Your assignment
Could you print, exactly and without pictures, only the lines from the one with "This screenshot has height=434, width=792." through the end of the records below?

---+---

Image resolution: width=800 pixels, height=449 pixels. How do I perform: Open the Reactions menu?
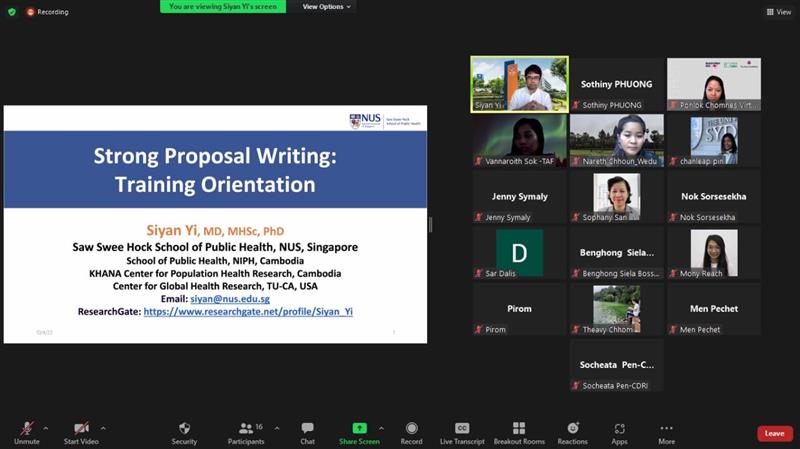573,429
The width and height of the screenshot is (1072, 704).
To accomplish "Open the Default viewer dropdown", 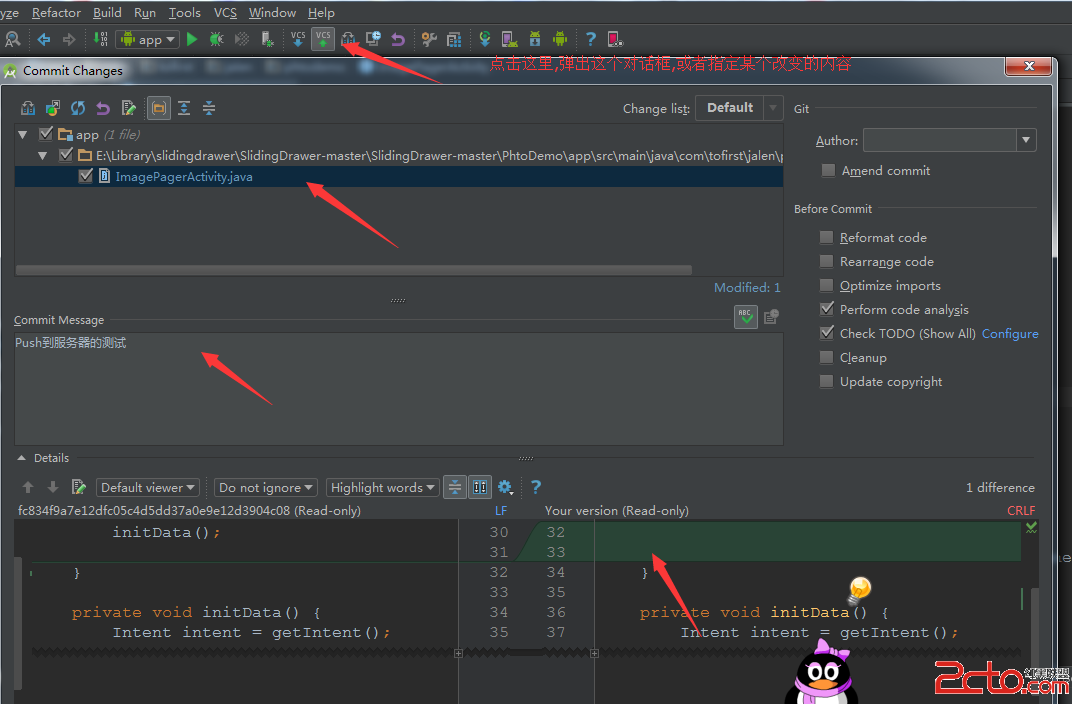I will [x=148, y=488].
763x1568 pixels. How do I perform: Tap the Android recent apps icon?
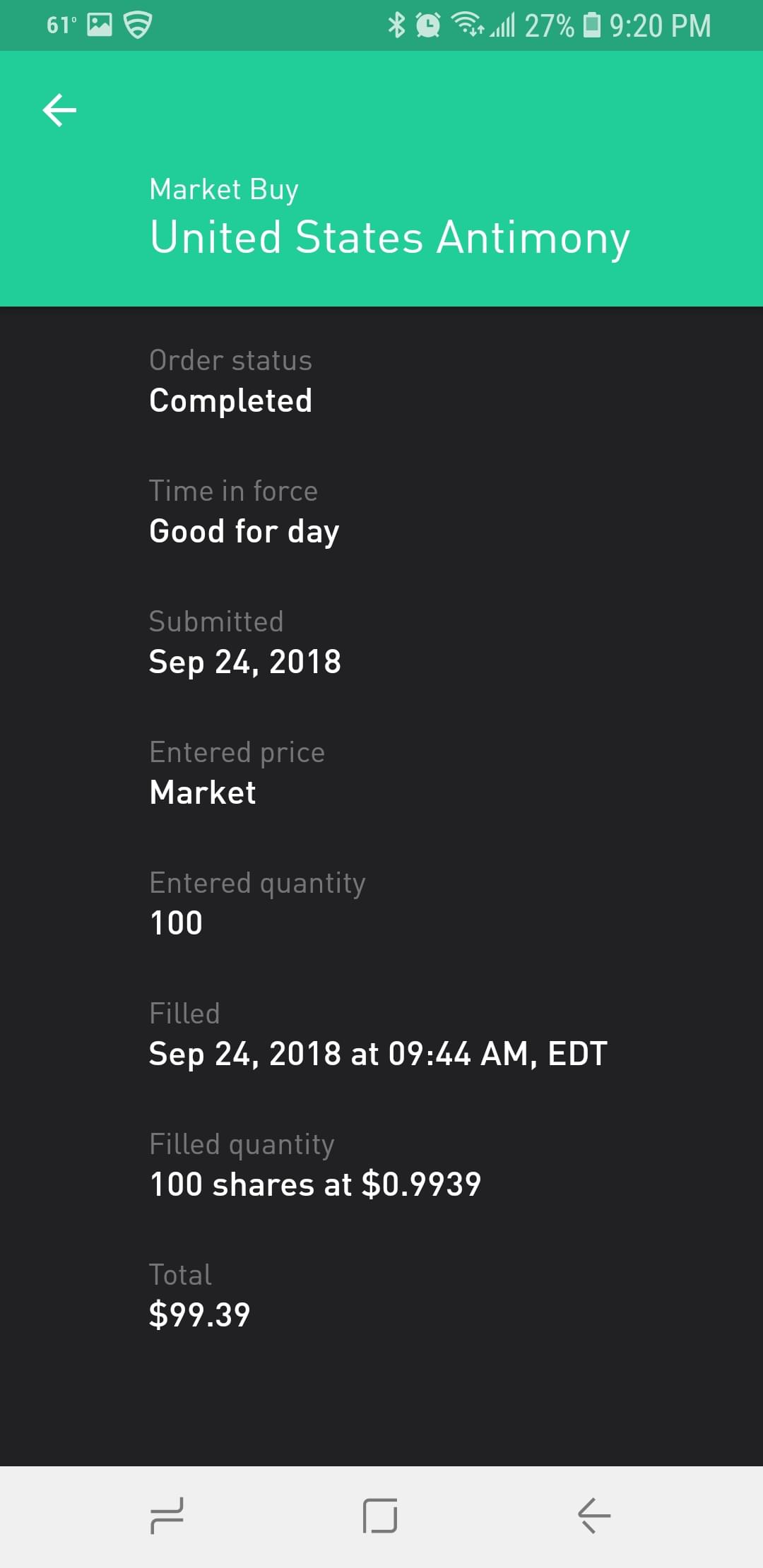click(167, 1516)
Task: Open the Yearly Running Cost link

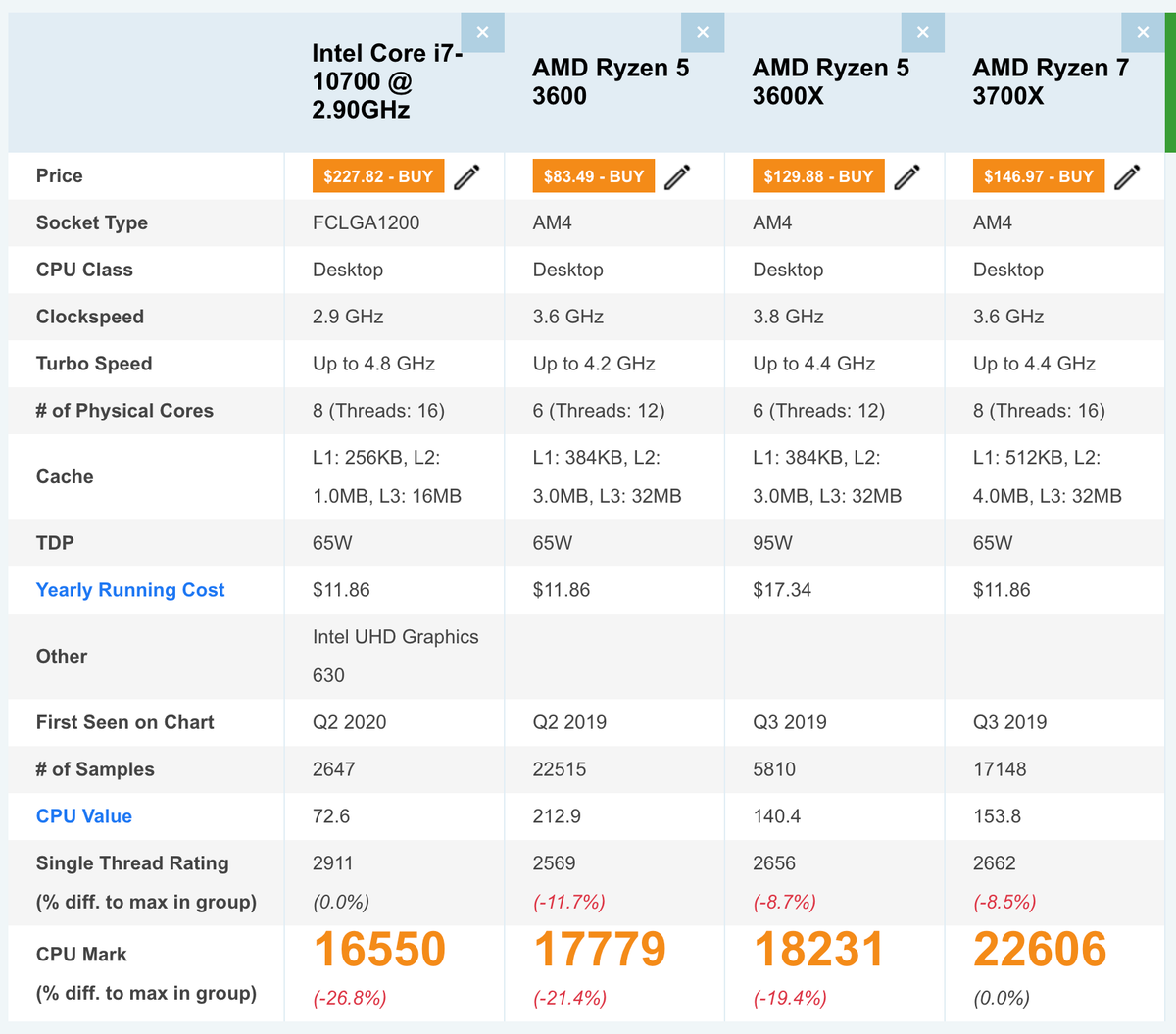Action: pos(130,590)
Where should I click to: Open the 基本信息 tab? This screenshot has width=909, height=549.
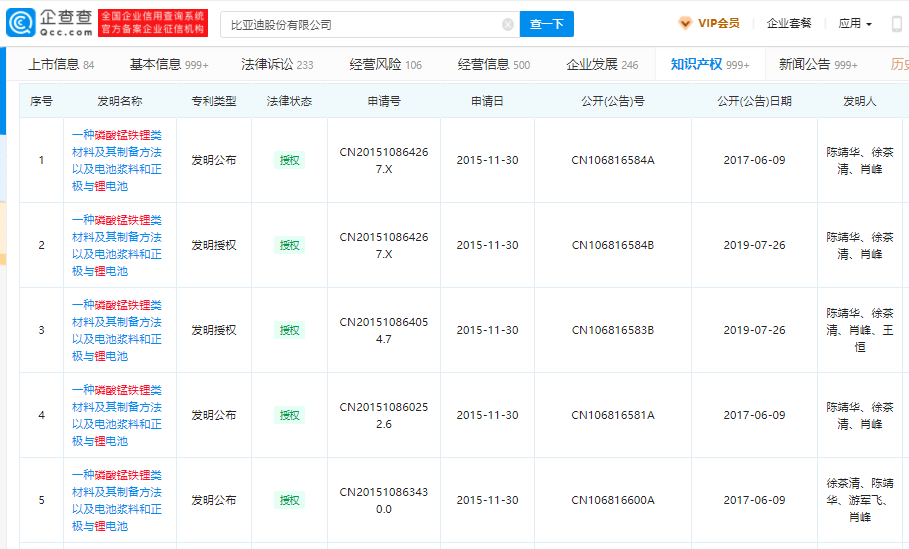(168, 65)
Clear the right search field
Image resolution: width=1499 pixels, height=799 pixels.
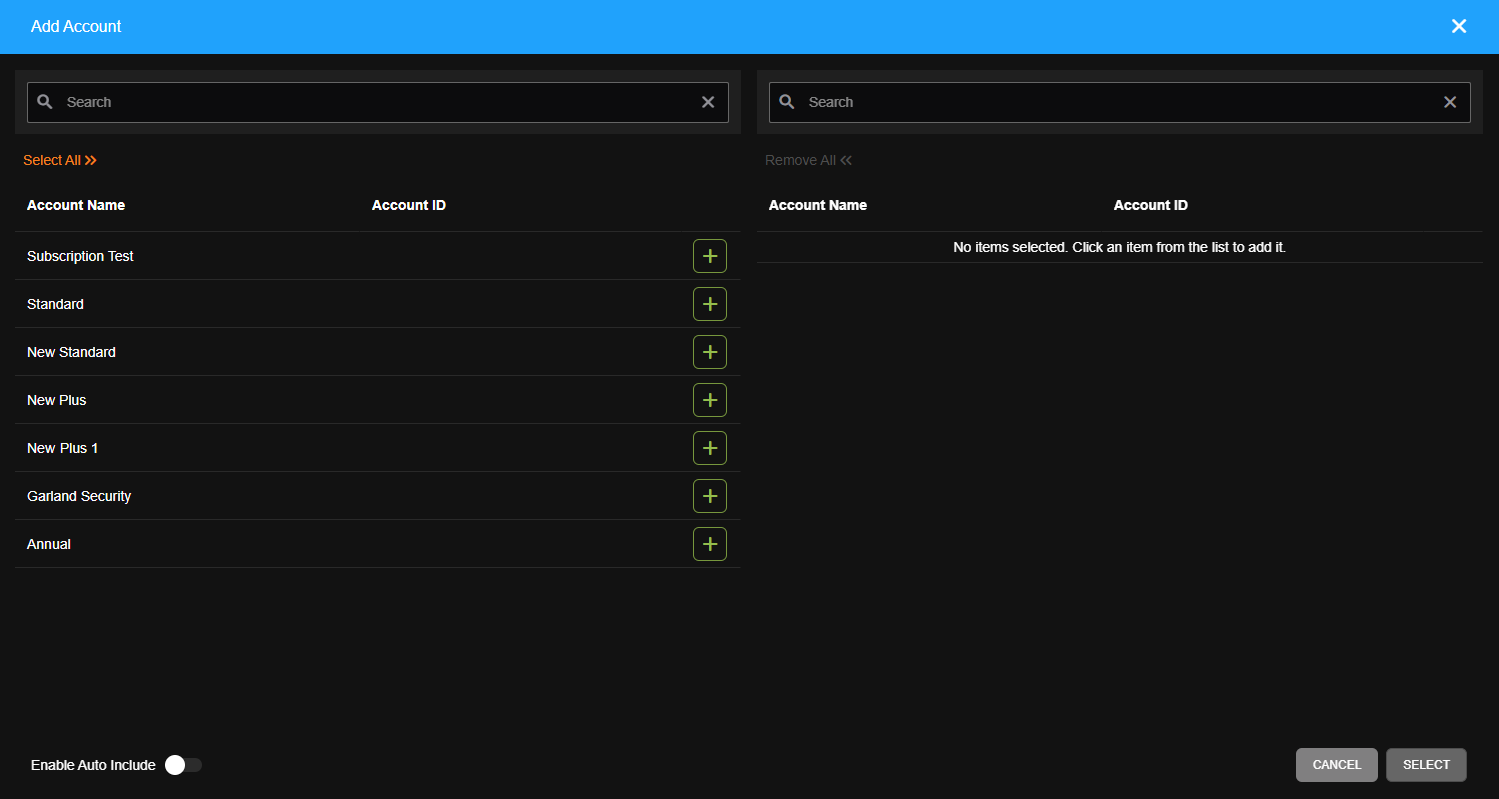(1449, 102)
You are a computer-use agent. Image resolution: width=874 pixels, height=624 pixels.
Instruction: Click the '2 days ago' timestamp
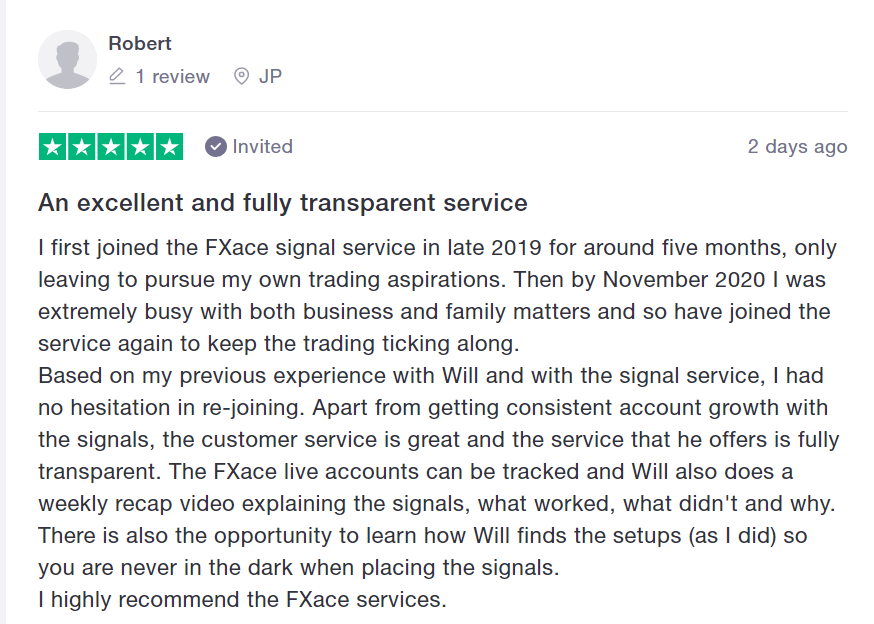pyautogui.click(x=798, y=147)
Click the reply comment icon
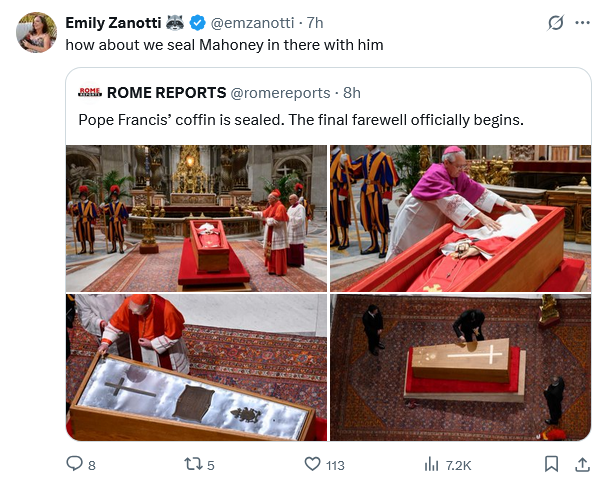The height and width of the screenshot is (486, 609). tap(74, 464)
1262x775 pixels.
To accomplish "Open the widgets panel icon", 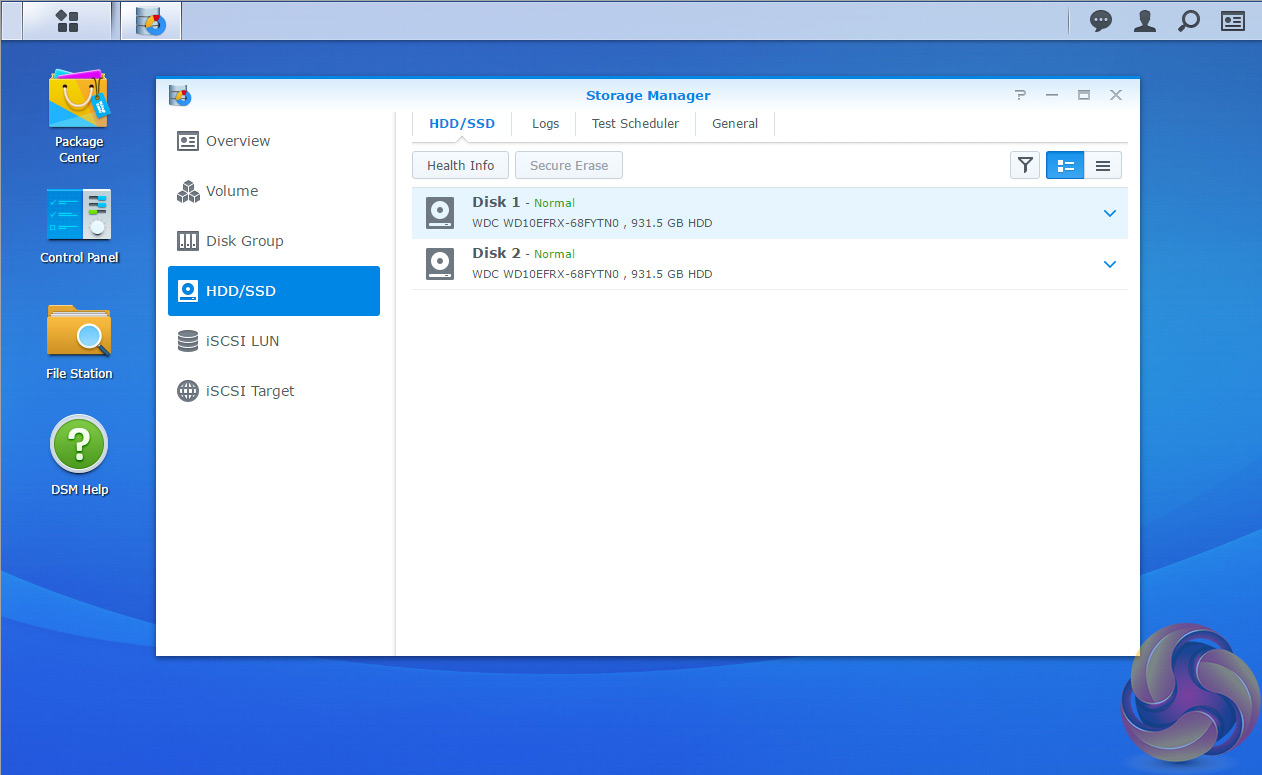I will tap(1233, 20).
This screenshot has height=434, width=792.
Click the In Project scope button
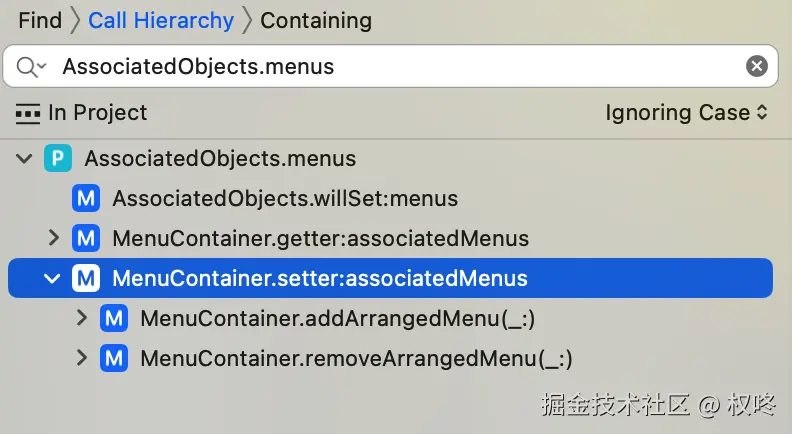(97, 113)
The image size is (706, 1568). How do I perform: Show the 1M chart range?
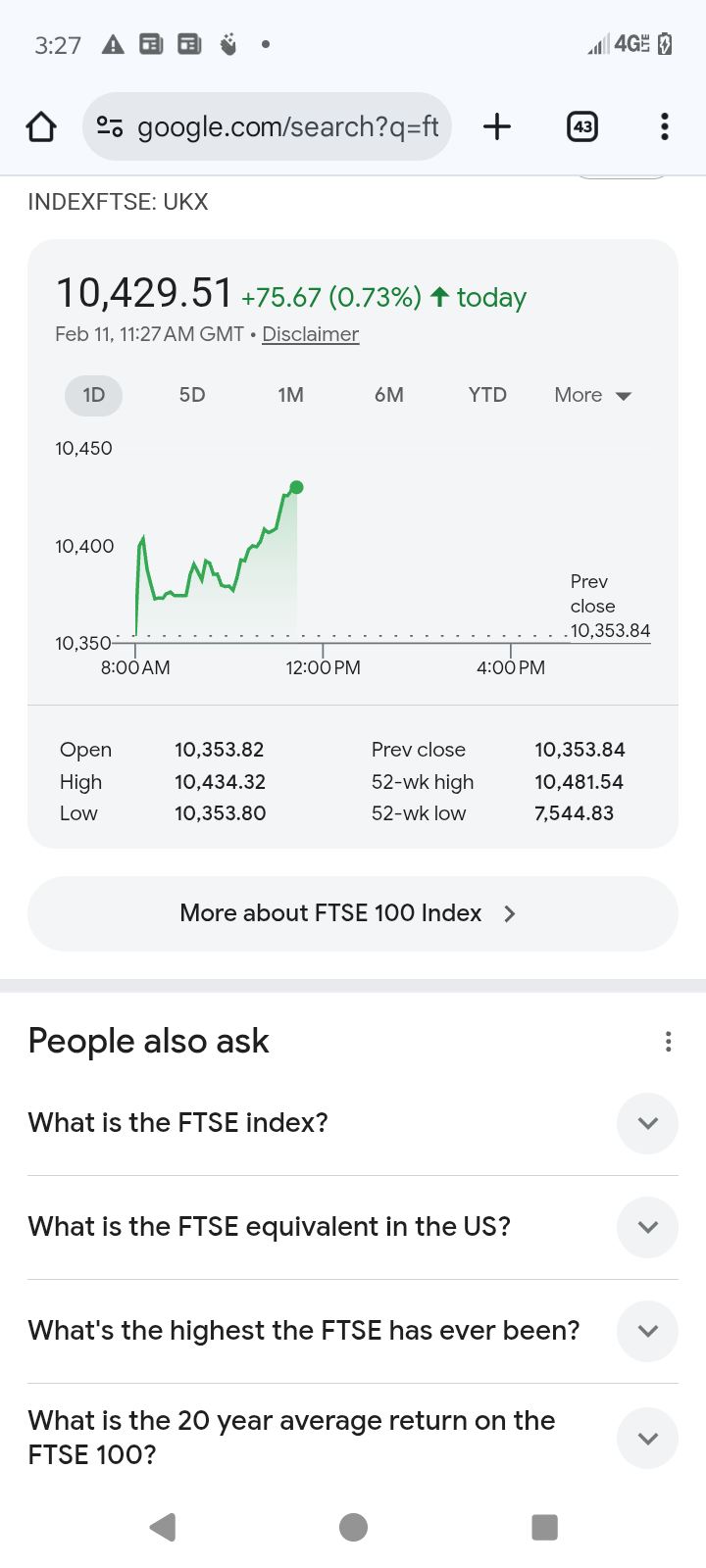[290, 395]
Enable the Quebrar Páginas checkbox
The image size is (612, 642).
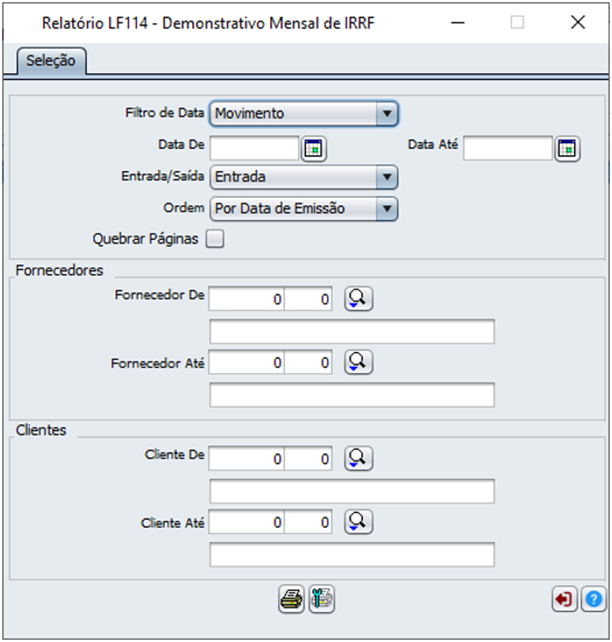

---+---

Response box
This screenshot has height=434, width=792.
Click the In Project scope button
(97, 113)
The image size is (706, 1568). How do I perform: Show the 1M chart range?
[290, 395]
Enable the Quebrar Páginas checkbox
The image size is (612, 642).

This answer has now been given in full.